Almost as if to underscore his point, we were suddenly inundated with a whole swarm of arrows. It seemed wet ones could still fly. Too bad I couldn't. I might have wings, but I didn't know how to use them. I wasn't even sure which muscles to flex to unfurl them, but I had to try.

I managed to get one wing off my back, mostly by luck, but as soon as I tried to raise it, arrows rained down on me from two directions at once. The archers behind the shed had decided to combine their force with those in the ditches, and every single one of them was aiming for me. Pain tore at me as several projectiles ripped through the thin membrane of the wing. It didn't bleed much, but it also didn't look like it was going to fly full of holes.

Most of the other arrows were bouncing harmlessly off my scales, but a few here and there were finding chinks in my armor. Black blood spattered onto Heidar's face from a wound in my shoulder. He wiped it off with his hand and stared at it, his face furious. I wondered in a detached sort of way how long it would take before the blood loss killed me.

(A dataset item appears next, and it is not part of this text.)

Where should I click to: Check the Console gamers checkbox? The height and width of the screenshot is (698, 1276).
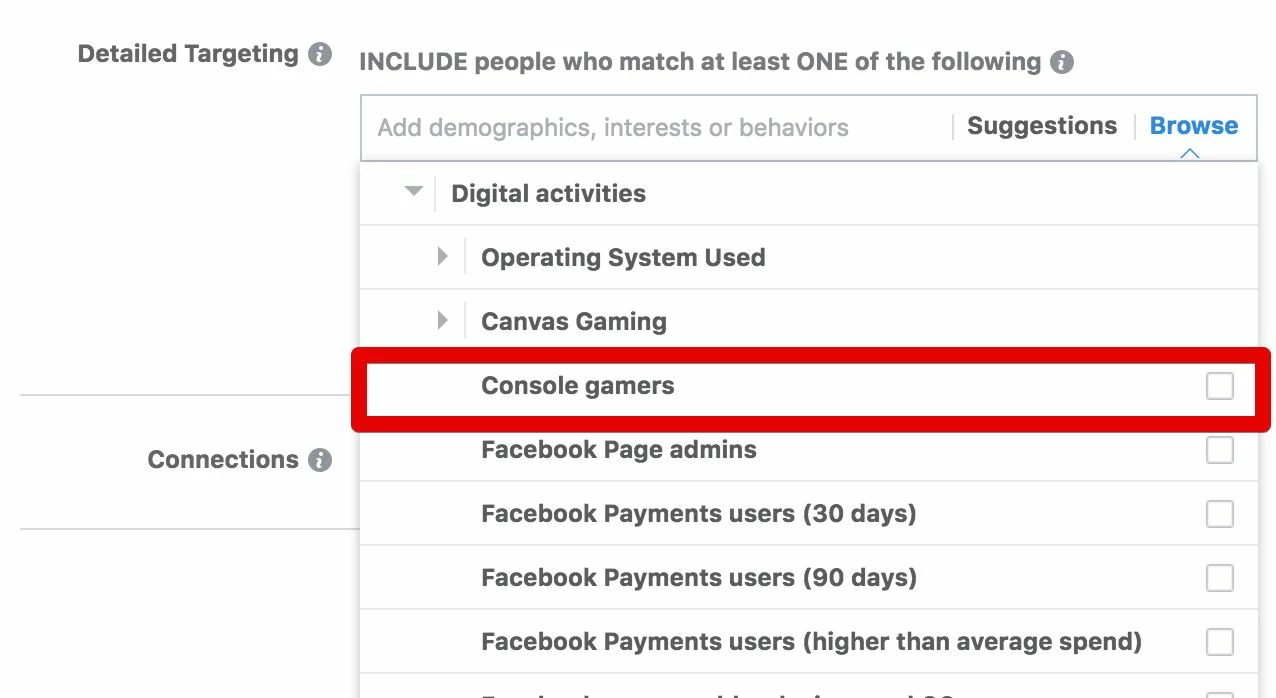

Then things managed to get even worse. An inhuman screech echoed across the forest like thunder. For a moment, I thought that's what it was, but all the Fey suddenly stopped firing and looked up. I did the same, but although the rain had finally slowed, I couldn't see anything but angry dark clouds with a sliver of moon behind them.

Then, out of a cloud bank burst a sight from a fairy tale, with glowing, torchlit eyes, leathery wings and scales that glittered like diamonds in the starlight. It swooped down over us and the next second, the road, the shed and the nearby trees erupted in a rush of sound and strange, crimson flame. The Fey scattered, some on fire, for the shelter of the forest. I stayed put with Heidar crouched beneath me, relieved to find that my scales didn't burn.